Beyond material science and environmental impact, quantum computing could revolutionize engineering and product design. AI-driven quantum systems could allow companies to input their desired material or molecular structure in plain language and receive an optimized, ready-to-use solution—eliminating years of costly experimentation.
“Any company that manufactures anything could design it perfectly the first time,” Troyer explained. “The quantum computer teaches AI the language of nature, so AI can simply provide the formula for whatever you need to create.”
Redefining Quantum Computing at Scale
Quantum mechanics governs the quantum world, operating under principles vastly different from classical physics. In this domain, quantum bits (qubits) replace the binary bits of conventional computing.
Qubits are inherently delicate, prone to environmental disturbances that cause information loss. Moreover, measuring a qubit’s state can inadvertently disrupt it—posing a fundamental challenge in quantum computation.

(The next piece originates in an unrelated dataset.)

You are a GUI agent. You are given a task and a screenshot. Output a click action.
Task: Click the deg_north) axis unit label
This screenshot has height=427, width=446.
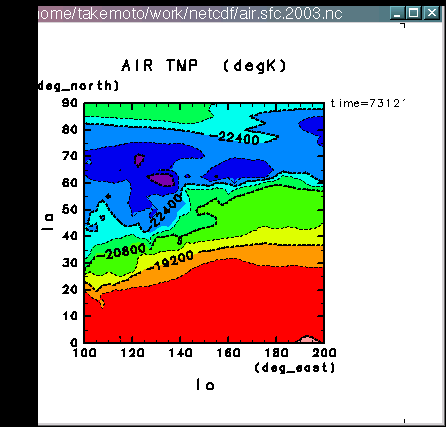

Qubits can be created using various methods, each with strengths and weaknesses. Nearly two decades ago, Microsoft embarked on a unique path: developing topological qubits, believed to offer superior stability and reduced error correction needs. This approach required overcoming formidable scientific and engineering hurdles, yet promised scalable, controllable qubits for commercially viable quantum computing.
Until recently, the Majorana particles essential to this approach had never been observed. These exotic particles do not exist naturally and must be induced through magnetic fields and superconductors. The complexity of fabricating the necessary materials has led most quantum researchers to explore alternative qubit designs.
Now, Microsoft’s peer-reviewed research in Nature confirms the successful creation and precise measurement of Majorana particles—validating their potential for quantum computing. These particles protect quantum information from external interference, making computation more robust while enabling a novel, highly accurate measurement technique.
By integrating its topological qubit into a compact quantum chip, Microsoft has developed a scalable quantum system small enough to fit within Azure datacenters, paving the way for practical quantum deployment at an unprecedented scale.
“It’s one thing to discover a new state of matter,” Nayak remarked. “It’s another to harness it for scalable quantum computing.”